EXERCISE DESCRIPTION
All lines from the one with "This screenshot has width=1919, height=890." to the end of the data: return those exactly, and only those.

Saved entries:

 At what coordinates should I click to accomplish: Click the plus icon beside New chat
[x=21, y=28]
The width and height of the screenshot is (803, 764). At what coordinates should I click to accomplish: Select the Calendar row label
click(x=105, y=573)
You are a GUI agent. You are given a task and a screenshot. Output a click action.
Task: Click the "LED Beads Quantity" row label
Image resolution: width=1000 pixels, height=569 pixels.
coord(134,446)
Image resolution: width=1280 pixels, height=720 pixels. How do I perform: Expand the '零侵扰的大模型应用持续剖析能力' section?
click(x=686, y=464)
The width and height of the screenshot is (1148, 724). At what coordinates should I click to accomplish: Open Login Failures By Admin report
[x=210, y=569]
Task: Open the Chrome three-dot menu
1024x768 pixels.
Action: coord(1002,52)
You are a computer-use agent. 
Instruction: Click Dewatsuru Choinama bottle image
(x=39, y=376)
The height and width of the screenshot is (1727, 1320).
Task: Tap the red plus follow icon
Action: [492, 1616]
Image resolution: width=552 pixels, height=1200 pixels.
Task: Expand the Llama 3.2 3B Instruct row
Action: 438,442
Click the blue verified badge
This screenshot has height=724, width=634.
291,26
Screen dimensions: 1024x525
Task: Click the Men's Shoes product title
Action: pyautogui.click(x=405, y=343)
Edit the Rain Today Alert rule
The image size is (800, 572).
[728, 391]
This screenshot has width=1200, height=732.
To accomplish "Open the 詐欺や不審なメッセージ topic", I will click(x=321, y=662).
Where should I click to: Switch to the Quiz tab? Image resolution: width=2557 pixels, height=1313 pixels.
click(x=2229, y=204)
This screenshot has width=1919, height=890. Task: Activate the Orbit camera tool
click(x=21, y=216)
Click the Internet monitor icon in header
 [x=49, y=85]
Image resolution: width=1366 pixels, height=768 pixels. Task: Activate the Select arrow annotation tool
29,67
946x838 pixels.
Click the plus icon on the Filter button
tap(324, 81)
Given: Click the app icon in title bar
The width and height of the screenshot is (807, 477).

OUTPUT FOR THIS EXERCISE
This screenshot has width=1919, height=890. Task: Activate the Orbit camera tool
click(x=21, y=216)
Click the Internet monitor icon in header
 [x=49, y=85]
Image resolution: width=1366 pixels, height=768 pixels. Task: Activate the Select arrow annotation tool
29,67
946x838 pixels.
Click the plus icon on the Filter button
tap(324, 81)
Given: Click the app icon in title bar
The width and height of the screenshot is (807, 477).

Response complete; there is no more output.